É importante traçar algumas observações comuns aos incisos I e II do artigo 181 do Código Penal. Primeiro, se a coisa na qual recai o crime está somente na posse – seja ela a título justo ou injusto – do cônjuge ou parente, não cabe a isenção da pena. Além disso, se o cônjuge ou parente de quem se encontrava a posse a tivesse conseguido por meio de crime, a escusa absolutória também não se operaria, tendo em vista que o bem a ele não pertencia. Por fim, não se reconhece a imunidade material quando a coisa na qual recai o crime patrimonial pertence a estranhos e não exclusivamente a quem mencionam os incisos I e II do artigo 181 do Código Penal. (MASSON, 2014, p. 1370)

Outrossim, quando o agente erra quanto à propriedade do objeto material do crime, ou seja, quando o agente acredita que o veículo furtado é do pai, por exemplo, mas na verdade a propriedade é de um estranho, de igual forma a escusa absolutória não é aplicada.
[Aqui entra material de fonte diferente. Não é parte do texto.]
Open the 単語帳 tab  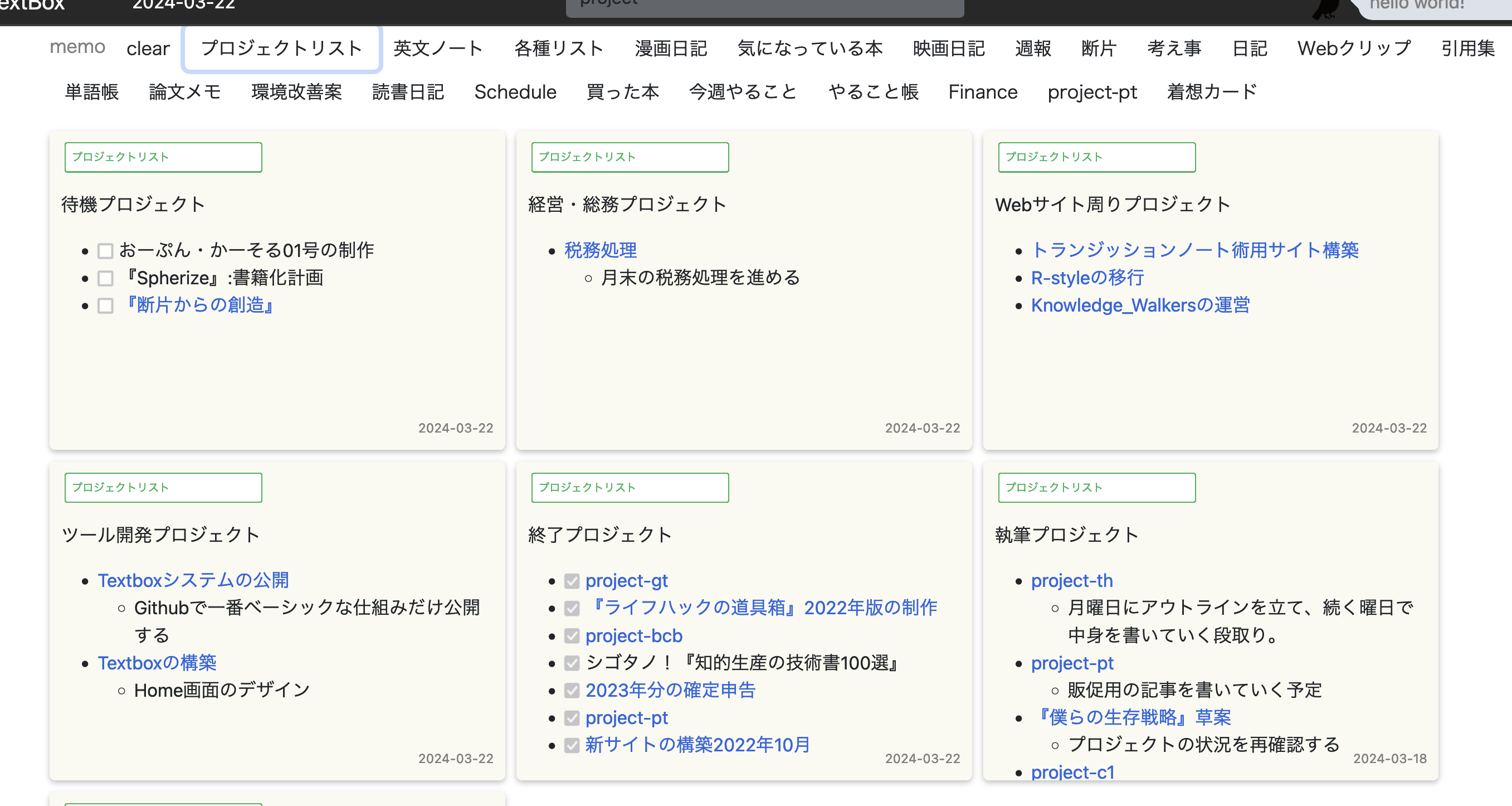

O erro do agente, neste caso, não é quanto a ilicitude do fato, mas sim, com relação ao seu sancionamento, isto é, quanto as consequências do fato. (NUCCI, 2019, p. 744)

Nas palavras de Masson (2014), as escusas absolutórias só têm aplicação quando o crime patrimonial prejudica tão somente as pessoas consignadas no artigo 181, incisos I e II do CP (cônjuge, ascendente ou descendente). Quando o agente erra a titularidade do bem objeto material do delito, as imunidades não incidem, posto o crime permanece íntegro e o agente é culpável. O que acontece, neste caso, é um erro de punibilidade, pois o agente acreditava que não seria penalmente punido, desaparecendo assim os fundamentos dessa benesse, que é justamente a proteção do vinculo matrimonial ou da relação de parentesco entre autor e vítima do crime, que inexiste neste caso.

É possível que quando o agente de um crime patrimonial pratica o delito em desfavor de cônjuge, ascendente ou descendente, levando-se em consideração todas as observações expostas nesta seção, será isento de pena. Em que pese, portanto, o crime subsista (tipicidade, ilicitude/antijuridicidade e culpabilidade), nas hipóteses trazidas pelo artigo 181, resta o agente isento de pena.